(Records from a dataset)
::::

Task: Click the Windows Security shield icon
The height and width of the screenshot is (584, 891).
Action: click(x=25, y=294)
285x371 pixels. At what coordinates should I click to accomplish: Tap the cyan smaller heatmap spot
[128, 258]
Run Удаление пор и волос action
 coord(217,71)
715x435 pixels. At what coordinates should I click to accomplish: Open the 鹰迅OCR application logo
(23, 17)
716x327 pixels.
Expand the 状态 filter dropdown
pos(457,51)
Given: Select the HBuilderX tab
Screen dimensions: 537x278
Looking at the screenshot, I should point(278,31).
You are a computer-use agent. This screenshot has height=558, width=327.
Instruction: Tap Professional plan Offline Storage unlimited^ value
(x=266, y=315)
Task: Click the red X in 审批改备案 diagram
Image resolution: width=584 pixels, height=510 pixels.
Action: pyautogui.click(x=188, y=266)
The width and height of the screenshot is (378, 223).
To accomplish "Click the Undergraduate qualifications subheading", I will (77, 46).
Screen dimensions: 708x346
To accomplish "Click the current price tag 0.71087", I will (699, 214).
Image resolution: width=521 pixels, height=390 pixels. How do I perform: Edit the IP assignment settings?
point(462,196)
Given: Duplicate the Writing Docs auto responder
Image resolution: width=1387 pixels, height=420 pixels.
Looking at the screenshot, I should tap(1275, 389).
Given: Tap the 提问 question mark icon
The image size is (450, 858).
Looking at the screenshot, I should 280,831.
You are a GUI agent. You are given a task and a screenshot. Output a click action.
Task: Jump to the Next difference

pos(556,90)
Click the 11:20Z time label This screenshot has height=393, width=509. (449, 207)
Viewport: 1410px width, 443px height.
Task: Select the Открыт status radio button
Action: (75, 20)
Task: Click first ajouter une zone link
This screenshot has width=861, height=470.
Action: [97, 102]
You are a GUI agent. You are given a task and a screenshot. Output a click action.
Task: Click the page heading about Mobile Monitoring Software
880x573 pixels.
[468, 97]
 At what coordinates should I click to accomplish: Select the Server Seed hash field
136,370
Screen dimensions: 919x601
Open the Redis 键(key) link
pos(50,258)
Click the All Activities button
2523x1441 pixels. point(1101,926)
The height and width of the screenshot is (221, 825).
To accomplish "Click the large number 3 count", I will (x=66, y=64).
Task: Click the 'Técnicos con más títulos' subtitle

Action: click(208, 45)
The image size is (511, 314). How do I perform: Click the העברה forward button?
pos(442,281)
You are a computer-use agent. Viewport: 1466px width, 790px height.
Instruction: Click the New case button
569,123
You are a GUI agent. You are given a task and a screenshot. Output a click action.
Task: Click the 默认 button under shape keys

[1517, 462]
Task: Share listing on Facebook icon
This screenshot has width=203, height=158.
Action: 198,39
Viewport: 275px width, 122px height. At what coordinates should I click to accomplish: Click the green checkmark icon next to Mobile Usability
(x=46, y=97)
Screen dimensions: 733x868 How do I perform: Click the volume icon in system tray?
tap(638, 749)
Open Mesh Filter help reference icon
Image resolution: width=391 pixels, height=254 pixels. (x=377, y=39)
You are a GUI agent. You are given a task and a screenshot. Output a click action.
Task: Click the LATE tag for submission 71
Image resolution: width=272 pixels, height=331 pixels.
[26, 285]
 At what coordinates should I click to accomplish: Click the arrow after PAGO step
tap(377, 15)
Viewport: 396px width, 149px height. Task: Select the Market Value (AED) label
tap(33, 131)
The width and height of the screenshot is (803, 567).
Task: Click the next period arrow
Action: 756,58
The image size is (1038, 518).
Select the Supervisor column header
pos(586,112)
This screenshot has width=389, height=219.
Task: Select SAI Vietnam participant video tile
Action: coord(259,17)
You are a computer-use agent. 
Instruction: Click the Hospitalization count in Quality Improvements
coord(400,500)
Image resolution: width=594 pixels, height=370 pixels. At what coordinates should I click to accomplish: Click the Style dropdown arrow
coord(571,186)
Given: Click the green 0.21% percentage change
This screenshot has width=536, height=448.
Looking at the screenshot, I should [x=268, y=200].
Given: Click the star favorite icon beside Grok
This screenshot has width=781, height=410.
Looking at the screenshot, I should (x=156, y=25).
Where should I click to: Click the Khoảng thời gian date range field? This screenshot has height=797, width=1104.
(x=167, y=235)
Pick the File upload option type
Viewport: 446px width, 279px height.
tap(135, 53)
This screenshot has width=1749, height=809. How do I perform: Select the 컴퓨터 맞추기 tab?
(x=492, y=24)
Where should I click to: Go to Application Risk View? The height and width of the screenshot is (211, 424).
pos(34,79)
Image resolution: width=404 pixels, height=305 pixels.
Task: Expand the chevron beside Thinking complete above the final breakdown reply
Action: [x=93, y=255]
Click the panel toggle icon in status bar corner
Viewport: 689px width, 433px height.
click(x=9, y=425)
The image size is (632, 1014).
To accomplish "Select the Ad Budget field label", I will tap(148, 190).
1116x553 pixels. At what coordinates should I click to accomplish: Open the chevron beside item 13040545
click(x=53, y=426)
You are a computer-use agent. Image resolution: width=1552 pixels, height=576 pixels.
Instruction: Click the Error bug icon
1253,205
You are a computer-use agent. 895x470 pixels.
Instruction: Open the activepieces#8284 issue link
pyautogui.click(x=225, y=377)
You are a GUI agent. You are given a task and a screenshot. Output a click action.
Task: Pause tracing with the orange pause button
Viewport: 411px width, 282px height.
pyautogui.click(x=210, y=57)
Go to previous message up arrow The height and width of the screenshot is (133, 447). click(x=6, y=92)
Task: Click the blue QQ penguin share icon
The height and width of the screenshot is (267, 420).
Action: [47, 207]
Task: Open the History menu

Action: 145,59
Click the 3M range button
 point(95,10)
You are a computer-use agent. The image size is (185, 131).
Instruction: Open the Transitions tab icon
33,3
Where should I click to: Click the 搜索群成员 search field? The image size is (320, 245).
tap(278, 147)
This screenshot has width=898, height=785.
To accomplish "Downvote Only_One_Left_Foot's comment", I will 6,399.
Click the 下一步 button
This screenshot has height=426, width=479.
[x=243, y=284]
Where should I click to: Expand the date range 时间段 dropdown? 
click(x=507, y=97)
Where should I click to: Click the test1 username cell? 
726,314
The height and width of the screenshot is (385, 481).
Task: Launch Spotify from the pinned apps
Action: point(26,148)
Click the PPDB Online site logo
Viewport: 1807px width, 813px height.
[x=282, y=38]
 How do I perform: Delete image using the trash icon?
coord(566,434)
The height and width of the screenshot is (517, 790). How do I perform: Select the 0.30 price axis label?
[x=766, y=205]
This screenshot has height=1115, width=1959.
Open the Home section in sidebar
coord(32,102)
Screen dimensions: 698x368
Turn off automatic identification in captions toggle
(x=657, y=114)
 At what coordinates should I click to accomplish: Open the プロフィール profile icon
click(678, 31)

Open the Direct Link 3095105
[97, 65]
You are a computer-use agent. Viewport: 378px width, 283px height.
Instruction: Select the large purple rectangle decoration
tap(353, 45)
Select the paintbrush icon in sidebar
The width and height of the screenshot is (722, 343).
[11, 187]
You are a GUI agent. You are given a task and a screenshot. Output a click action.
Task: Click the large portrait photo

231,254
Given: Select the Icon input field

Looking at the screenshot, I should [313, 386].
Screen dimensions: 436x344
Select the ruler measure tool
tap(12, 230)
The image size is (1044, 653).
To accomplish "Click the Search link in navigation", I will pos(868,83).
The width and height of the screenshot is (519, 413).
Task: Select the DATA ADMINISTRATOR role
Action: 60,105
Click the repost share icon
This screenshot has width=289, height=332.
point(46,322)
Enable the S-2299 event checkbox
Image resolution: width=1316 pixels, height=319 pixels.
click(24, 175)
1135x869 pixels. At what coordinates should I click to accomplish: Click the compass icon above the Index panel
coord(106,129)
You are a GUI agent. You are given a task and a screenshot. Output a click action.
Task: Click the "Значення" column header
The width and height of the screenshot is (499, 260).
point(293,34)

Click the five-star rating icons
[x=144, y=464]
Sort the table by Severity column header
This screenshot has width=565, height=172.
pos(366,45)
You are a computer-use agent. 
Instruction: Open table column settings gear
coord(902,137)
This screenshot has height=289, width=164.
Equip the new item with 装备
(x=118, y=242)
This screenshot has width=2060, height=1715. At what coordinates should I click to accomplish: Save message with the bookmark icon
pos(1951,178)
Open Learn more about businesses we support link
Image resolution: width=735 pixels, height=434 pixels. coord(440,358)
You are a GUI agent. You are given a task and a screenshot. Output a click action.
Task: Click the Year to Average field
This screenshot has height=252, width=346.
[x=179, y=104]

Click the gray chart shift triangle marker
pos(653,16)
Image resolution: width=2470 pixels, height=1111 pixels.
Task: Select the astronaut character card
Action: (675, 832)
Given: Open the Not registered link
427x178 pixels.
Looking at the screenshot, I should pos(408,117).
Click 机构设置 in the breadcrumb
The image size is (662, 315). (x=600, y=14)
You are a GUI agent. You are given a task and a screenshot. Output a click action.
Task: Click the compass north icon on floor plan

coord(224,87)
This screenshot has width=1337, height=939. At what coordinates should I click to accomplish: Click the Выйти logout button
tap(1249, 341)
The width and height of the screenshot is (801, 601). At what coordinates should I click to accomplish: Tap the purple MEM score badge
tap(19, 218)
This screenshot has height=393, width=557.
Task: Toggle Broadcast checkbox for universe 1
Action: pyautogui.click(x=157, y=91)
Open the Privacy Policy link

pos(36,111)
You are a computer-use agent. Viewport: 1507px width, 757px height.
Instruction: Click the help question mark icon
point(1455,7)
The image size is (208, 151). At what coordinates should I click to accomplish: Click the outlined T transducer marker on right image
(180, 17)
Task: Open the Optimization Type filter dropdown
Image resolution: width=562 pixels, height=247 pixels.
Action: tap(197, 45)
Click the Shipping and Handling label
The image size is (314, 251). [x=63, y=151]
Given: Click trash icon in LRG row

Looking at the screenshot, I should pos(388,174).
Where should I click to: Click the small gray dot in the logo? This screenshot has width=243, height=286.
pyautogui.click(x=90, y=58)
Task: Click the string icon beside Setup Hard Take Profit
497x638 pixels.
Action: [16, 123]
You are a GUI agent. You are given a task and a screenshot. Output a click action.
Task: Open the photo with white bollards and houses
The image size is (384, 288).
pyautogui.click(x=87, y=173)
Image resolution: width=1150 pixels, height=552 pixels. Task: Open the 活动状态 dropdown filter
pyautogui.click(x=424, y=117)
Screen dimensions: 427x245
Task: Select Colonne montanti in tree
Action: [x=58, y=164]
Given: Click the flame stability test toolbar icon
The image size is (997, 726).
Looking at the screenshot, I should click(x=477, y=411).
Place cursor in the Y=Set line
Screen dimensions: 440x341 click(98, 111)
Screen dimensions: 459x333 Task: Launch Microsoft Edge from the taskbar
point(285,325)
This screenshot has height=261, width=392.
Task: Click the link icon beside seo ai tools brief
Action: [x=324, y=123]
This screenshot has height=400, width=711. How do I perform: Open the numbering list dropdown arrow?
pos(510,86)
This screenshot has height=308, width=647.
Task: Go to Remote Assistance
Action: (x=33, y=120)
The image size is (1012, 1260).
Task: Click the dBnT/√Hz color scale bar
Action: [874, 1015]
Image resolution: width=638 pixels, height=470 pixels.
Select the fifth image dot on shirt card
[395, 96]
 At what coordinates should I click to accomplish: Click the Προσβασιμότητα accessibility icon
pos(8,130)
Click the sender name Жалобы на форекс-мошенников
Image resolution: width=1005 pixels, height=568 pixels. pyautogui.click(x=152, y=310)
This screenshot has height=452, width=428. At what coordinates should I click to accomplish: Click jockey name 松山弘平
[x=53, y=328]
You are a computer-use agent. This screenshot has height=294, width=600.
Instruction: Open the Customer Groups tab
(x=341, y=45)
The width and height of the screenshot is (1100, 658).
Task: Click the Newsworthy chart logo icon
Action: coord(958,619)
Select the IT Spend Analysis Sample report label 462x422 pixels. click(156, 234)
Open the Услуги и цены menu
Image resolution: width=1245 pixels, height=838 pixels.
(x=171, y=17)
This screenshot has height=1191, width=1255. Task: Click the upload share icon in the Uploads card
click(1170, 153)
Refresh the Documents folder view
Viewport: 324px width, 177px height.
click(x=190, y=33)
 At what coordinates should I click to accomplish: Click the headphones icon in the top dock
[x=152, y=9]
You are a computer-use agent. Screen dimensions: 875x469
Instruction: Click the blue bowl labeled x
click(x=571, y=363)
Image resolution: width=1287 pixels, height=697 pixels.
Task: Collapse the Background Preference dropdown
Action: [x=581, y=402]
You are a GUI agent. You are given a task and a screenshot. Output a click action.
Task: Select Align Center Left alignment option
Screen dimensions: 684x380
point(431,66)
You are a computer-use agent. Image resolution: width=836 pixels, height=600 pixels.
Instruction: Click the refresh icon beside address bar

::::

▶ **DIRECTIONS FOR THIS TASK**
The answer is a number only: how many lines of the data above include "computer"?

▶ **ANSWER BOX**
12